Hence, we loop over all addresses until we find an ULA that matches the interface. We then exit early from the loop over addresses to save time.
This shortcut could be removed, revealing more addresses at additional costs. We'd also have to allocate more memory to allow storing more than one address.
However, I do fully agree as @Bucking_Horn said above:
This is another motivation for why we chose what we have. We had issues in the past with clients caching the IPv6 GUA of a Pi-hole device. Whenever the prefix changed, the Pi-hole wasn't reachable because the NAS they had it running on immediately stopped listening on expired addresses instead of giving them some grace time. Even when this is surely an edge-case, I don't want to break things for them.

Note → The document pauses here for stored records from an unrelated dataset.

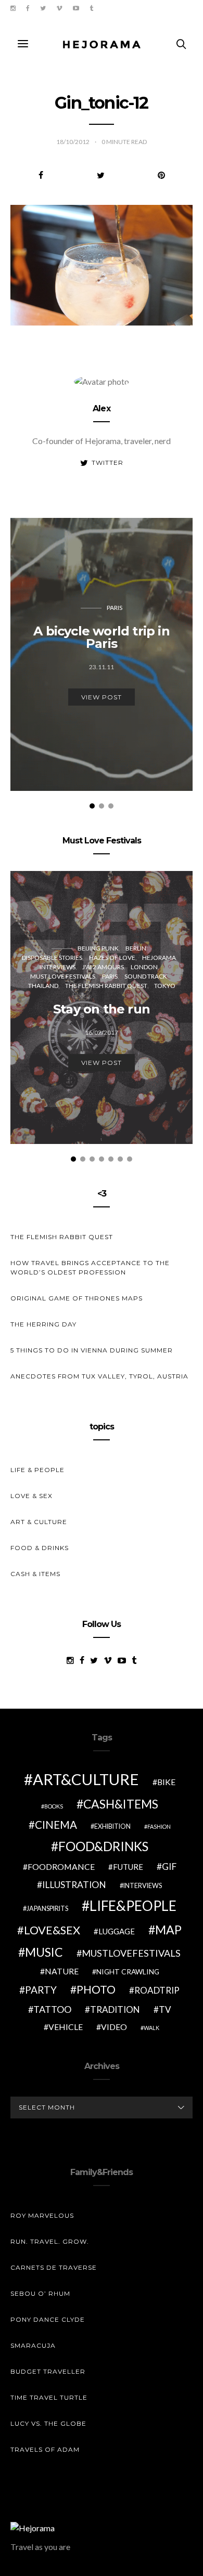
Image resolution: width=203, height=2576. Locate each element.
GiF (169, 1866)
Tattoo (52, 2009)
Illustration (74, 1884)
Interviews (57, 967)
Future (128, 1866)
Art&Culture (86, 1779)
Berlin (135, 948)
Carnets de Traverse (53, 2267)
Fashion (159, 1826)
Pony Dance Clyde (47, 2319)
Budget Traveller (47, 2371)
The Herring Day (43, 1324)
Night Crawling (127, 1971)
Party (41, 1990)
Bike (166, 1782)
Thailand (43, 986)
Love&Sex (52, 1930)
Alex (101, 408)
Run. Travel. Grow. (49, 2241)
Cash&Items (120, 1804)
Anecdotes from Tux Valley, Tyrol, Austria (99, 1376)
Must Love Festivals (62, 976)
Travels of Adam (45, 2449)
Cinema (56, 1824)
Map (168, 1929)
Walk (151, 2027)
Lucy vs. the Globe (48, 2423)
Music (44, 1952)
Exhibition (112, 1826)
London (144, 967)
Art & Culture (38, 1522)
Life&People (133, 1905)
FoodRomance (61, 1866)
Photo (96, 1989)
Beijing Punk (98, 948)
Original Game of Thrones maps (76, 1298)
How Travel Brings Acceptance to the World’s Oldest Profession (90, 1267)
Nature (62, 1971)
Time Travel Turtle (48, 2397)
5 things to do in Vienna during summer (91, 1350)
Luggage (116, 1931)
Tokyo (164, 986)
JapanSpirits (47, 1909)
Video (114, 2027)
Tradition (115, 2009)
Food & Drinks (39, 1548)
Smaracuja (33, 2345)
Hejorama (159, 957)
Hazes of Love (112, 957)
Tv (165, 2009)
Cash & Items (35, 1574)
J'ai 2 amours (103, 967)
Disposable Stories (52, 957)
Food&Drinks (103, 1846)
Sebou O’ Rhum (40, 2293)
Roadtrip (157, 1990)
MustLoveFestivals (131, 1953)
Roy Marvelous (42, 2215)
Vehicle (65, 2027)
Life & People (37, 1470)
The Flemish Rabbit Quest (106, 986)
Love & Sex (31, 1496)
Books (53, 1806)
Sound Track (145, 976)
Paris (114, 608)
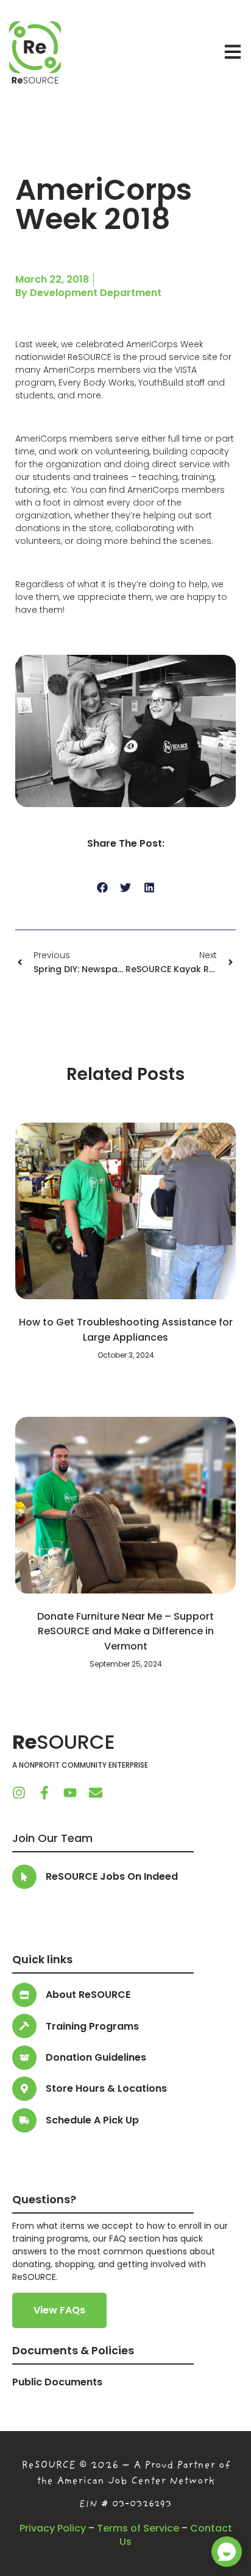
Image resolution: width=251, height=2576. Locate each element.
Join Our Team (52, 1838)
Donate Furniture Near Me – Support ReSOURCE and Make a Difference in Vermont (125, 1631)
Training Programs (92, 2026)
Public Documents (57, 2382)
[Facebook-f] (44, 1792)
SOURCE (63, 1742)
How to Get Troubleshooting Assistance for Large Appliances (126, 1329)
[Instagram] (19, 1792)
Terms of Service (138, 2528)
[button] (102, 888)
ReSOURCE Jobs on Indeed (112, 1876)
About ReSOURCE (88, 1995)
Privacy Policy (52, 2528)
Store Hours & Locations (106, 2088)
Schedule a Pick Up (92, 2120)
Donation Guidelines (96, 2057)
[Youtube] (70, 1792)
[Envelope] (95, 1792)
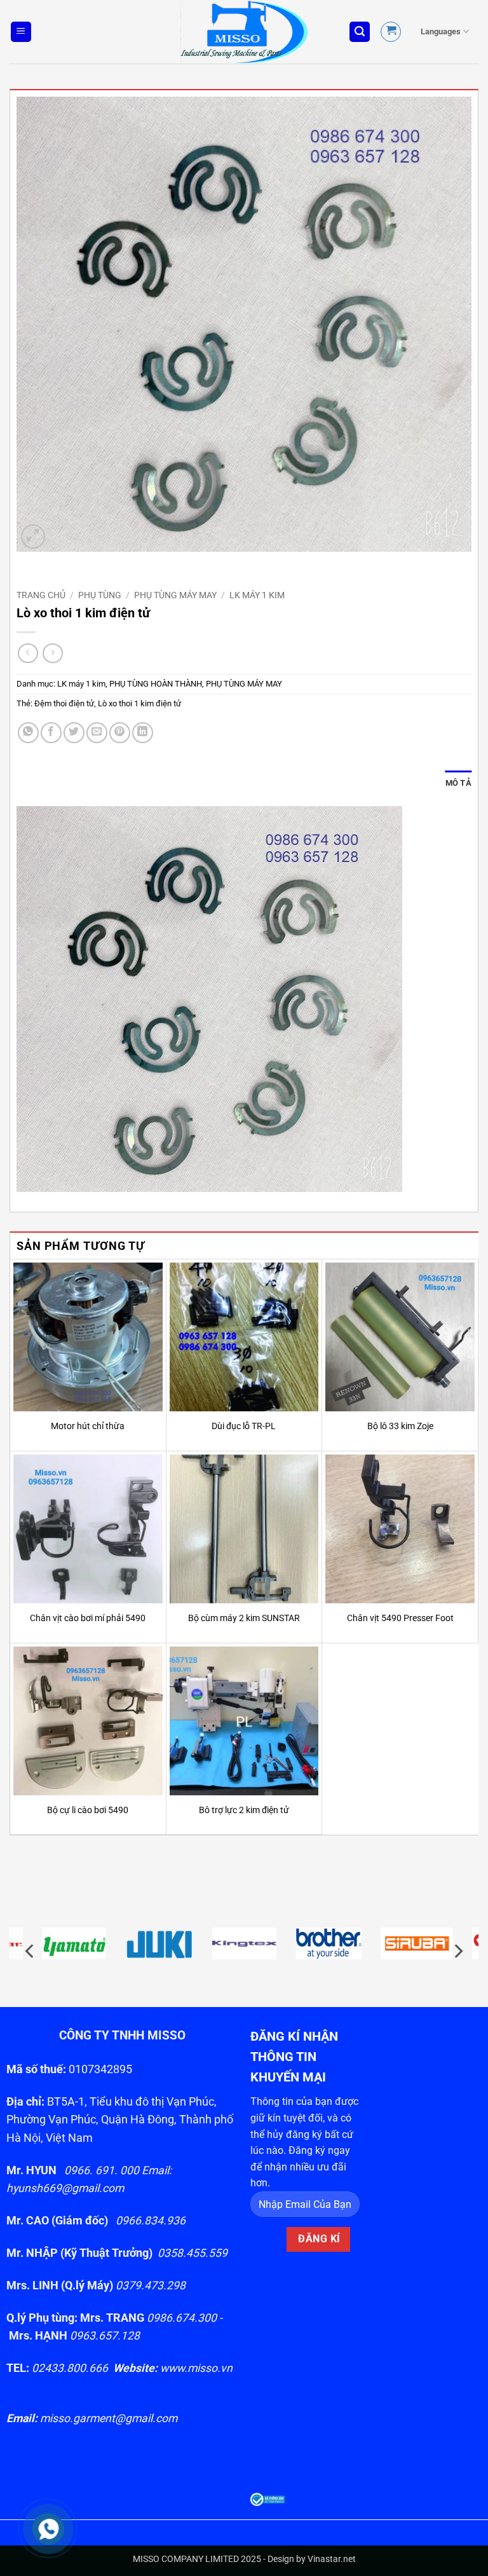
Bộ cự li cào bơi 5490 (87, 1810)
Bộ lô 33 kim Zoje (400, 1426)
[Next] (457, 1950)
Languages (441, 31)
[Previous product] (52, 653)
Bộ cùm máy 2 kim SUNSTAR (244, 1618)
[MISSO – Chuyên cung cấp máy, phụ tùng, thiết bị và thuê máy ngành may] (244, 32)
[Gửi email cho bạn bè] (96, 732)
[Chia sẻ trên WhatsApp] (28, 732)
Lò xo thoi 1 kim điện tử (139, 703)
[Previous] (30, 1950)
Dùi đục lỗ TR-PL (244, 1426)
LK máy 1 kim (257, 595)
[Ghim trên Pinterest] (119, 732)
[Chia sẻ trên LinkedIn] (142, 732)
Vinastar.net (332, 2559)
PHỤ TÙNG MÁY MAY (175, 595)
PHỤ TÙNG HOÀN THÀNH (155, 684)
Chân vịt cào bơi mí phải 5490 (88, 1618)
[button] (21, 32)
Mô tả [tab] (458, 783)
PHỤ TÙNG (99, 595)
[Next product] (27, 653)
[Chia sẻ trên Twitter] (74, 732)
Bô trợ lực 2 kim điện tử (244, 1810)
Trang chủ (41, 595)
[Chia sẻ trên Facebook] (51, 732)
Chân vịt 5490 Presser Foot (400, 1618)
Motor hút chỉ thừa (88, 1426)
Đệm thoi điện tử (64, 703)
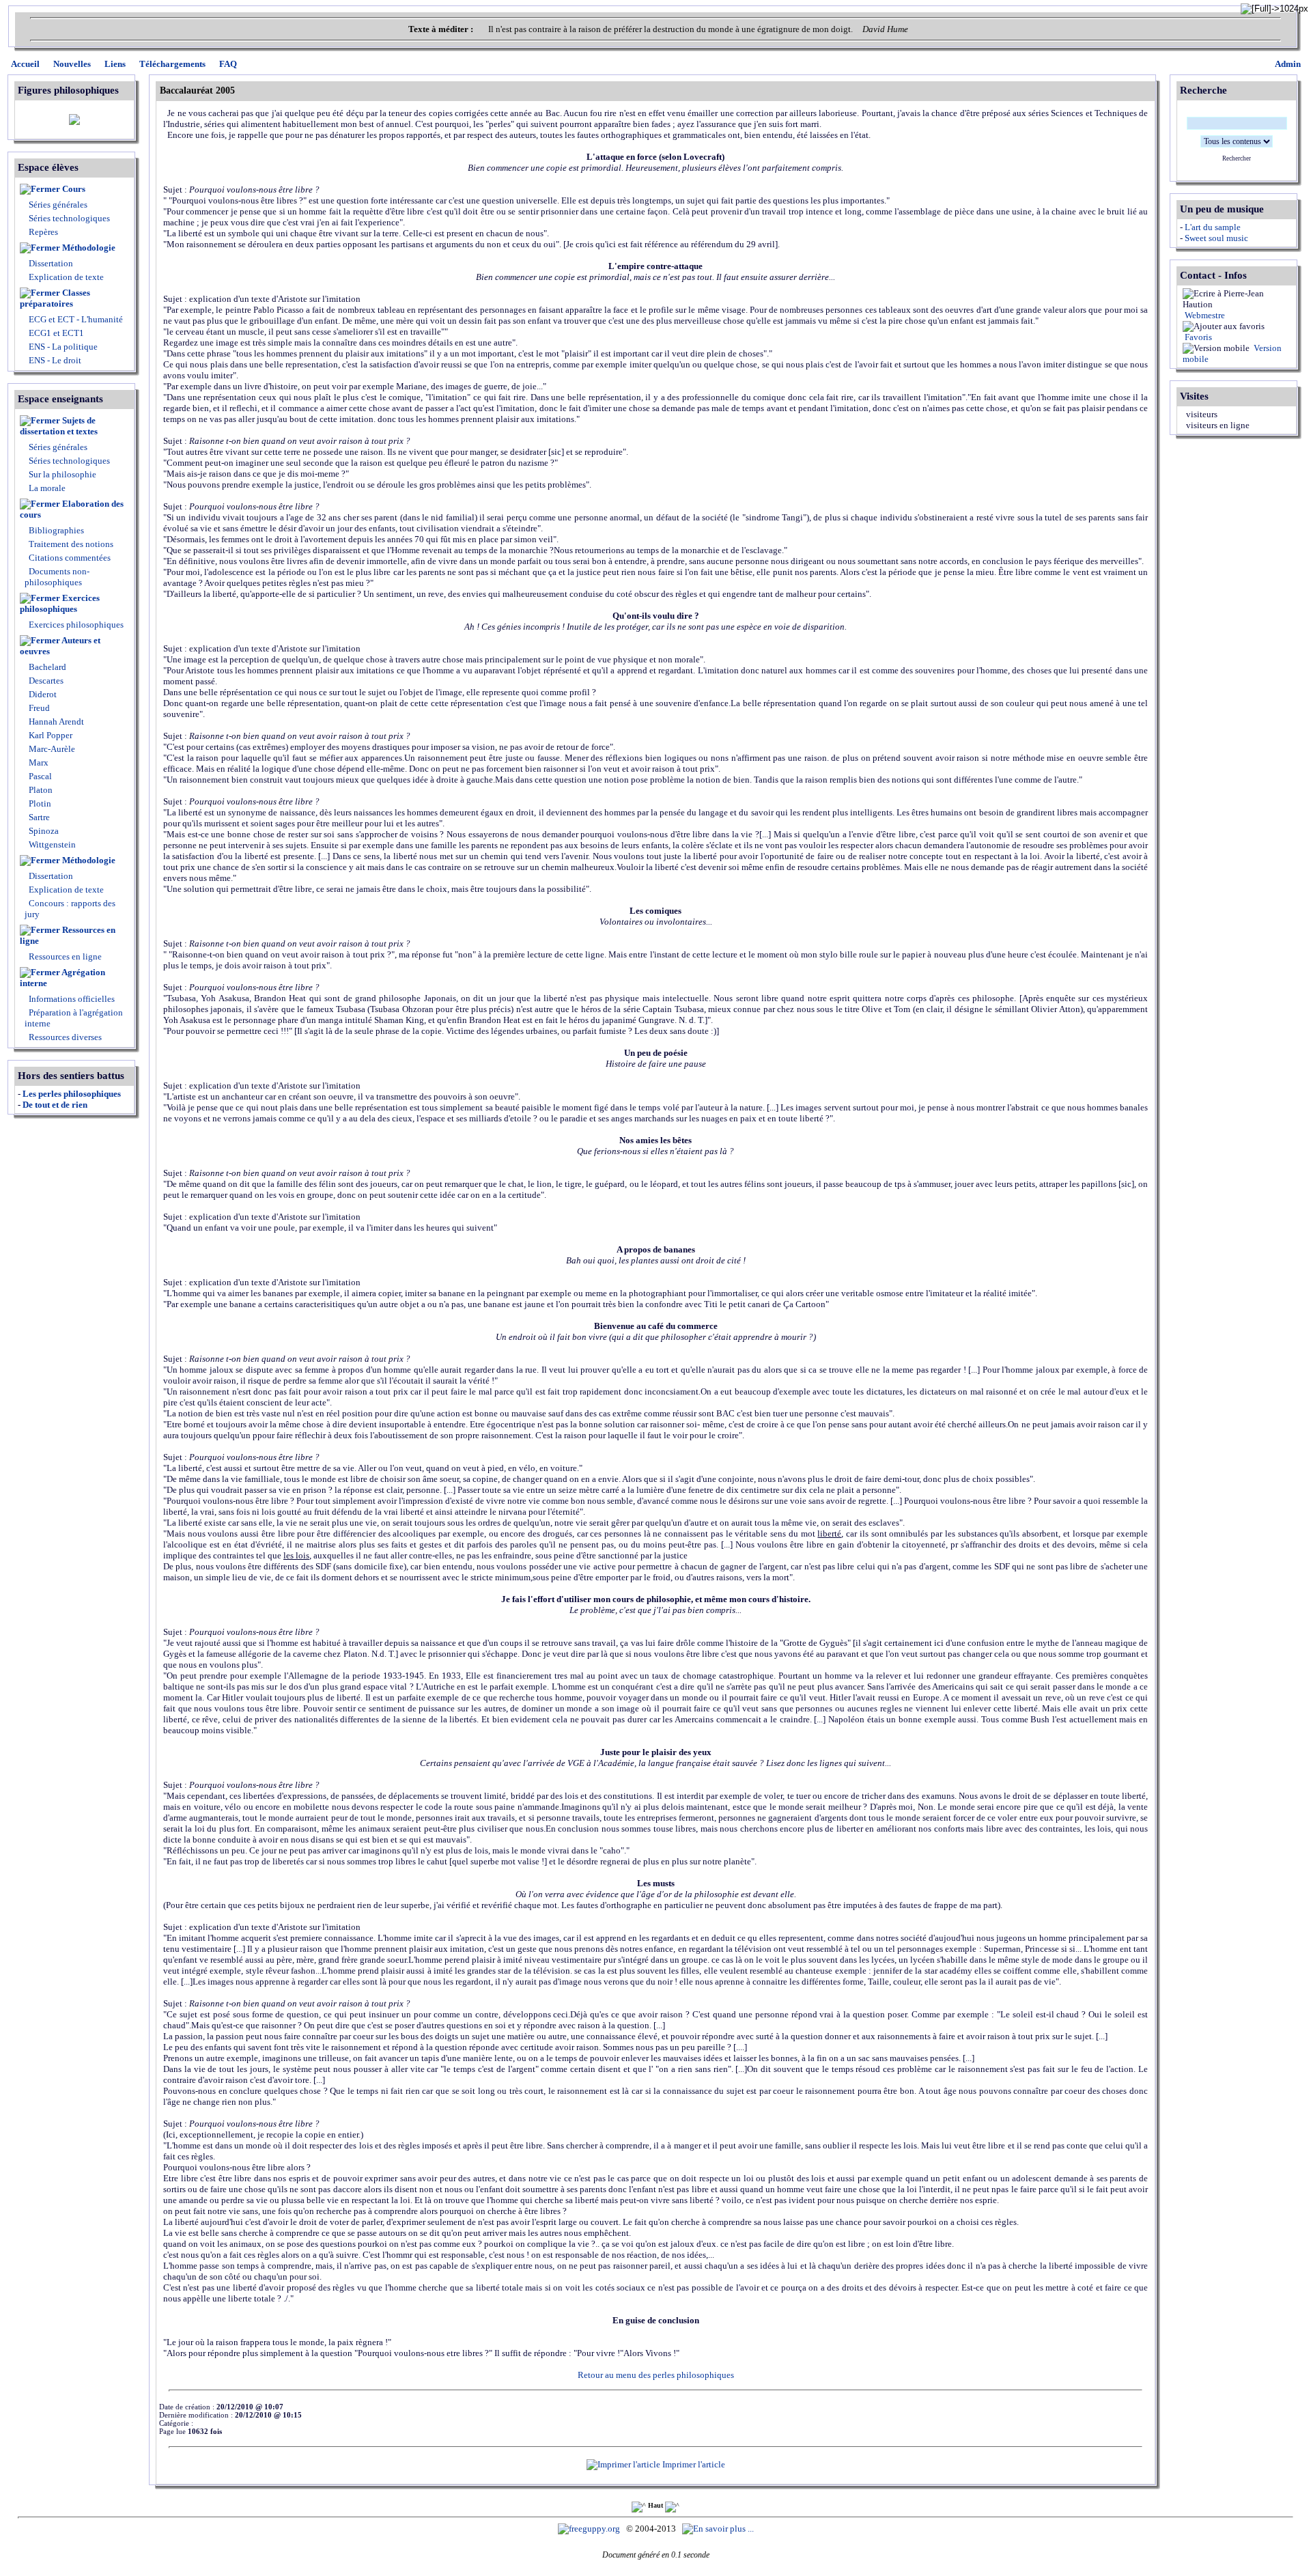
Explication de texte (66, 277)
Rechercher (1236, 158)
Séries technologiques (69, 218)
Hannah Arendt (55, 721)
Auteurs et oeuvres (60, 645)
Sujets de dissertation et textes (59, 425)
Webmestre (1204, 315)
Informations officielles (71, 999)
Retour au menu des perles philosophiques (656, 2375)
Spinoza (43, 831)
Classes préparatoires (55, 298)
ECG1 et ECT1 (55, 333)
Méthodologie (88, 247)
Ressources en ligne (67, 935)
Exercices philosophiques (60, 603)
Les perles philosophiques (72, 1094)
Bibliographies (56, 530)
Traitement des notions (71, 544)
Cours (73, 189)
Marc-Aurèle (51, 749)
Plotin (39, 803)
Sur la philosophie (62, 474)
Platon (40, 790)
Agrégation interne (62, 977)
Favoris (1197, 337)
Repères (43, 232)
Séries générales (58, 204)
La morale (46, 488)
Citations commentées (70, 557)
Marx (37, 762)
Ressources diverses (64, 1037)
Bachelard (46, 667)
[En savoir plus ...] (719, 2528)
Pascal (39, 776)
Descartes (45, 680)
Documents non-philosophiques (57, 576)
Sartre (38, 817)
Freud (38, 708)
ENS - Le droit (54, 360)
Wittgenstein (51, 844)
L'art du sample (1213, 227)
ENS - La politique (62, 346)
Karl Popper (49, 735)
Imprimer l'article (692, 2464)
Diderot (42, 694)
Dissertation (51, 263)
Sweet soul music (1216, 238)
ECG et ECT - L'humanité (75, 319)
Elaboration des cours (72, 509)
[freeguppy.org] (590, 2528)
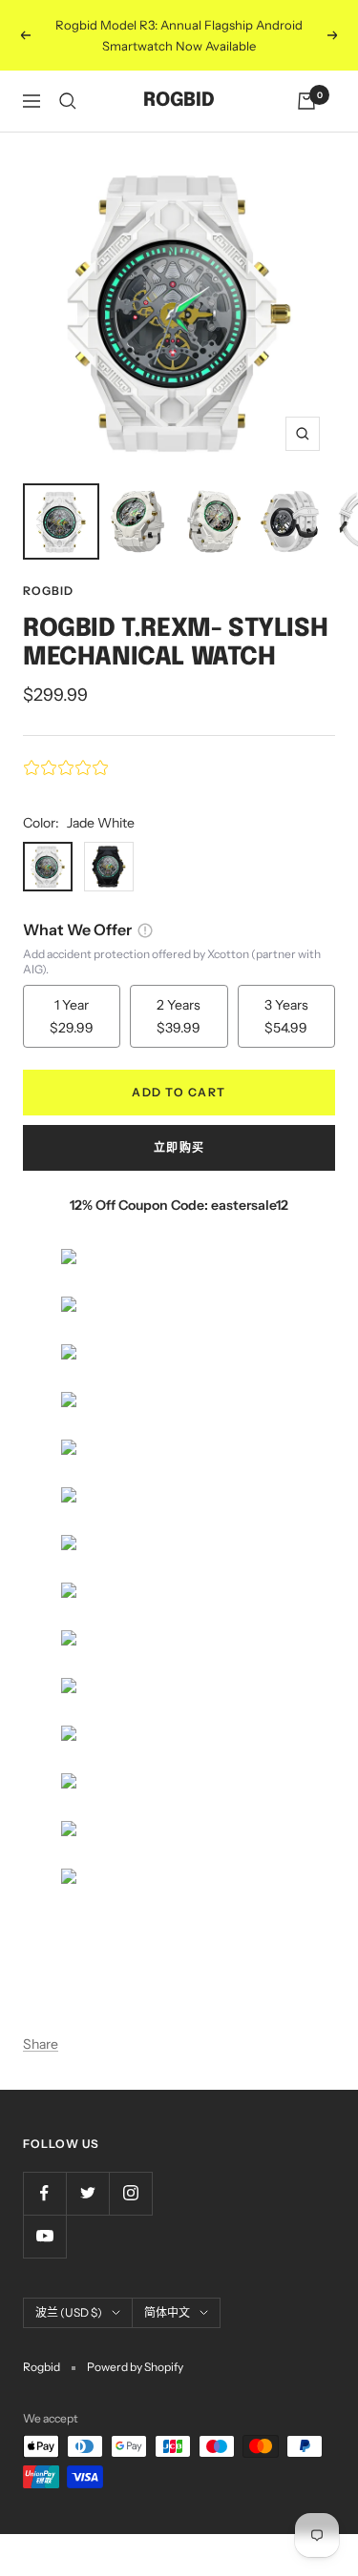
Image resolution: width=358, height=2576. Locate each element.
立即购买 (179, 1147)
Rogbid (48, 590)
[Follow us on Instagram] (130, 2193)
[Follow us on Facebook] (44, 2193)
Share (40, 2044)
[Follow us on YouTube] (44, 2236)
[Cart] (306, 101)
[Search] (67, 101)
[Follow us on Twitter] (87, 2193)
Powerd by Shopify (135, 2367)
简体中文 (167, 2312)
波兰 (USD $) (68, 2312)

Concerning your ANY request, I'd like to refer to RFC 8482 which basically deprecates ANY. Check out this blog post about deprecation of ANY from Cloudflare if you prefer reading this instead of the RFC (very understandable decision):
Given that ANY is going to be removed anywhere sooner or later, I don't see much justification for changing the Pi-hole code to return multiple addresses. How about a compromise of not returning multiple addresses but adding a config option allowing you to specify if the address-searching algorithm prefer ULA (default) or GUA or even LL?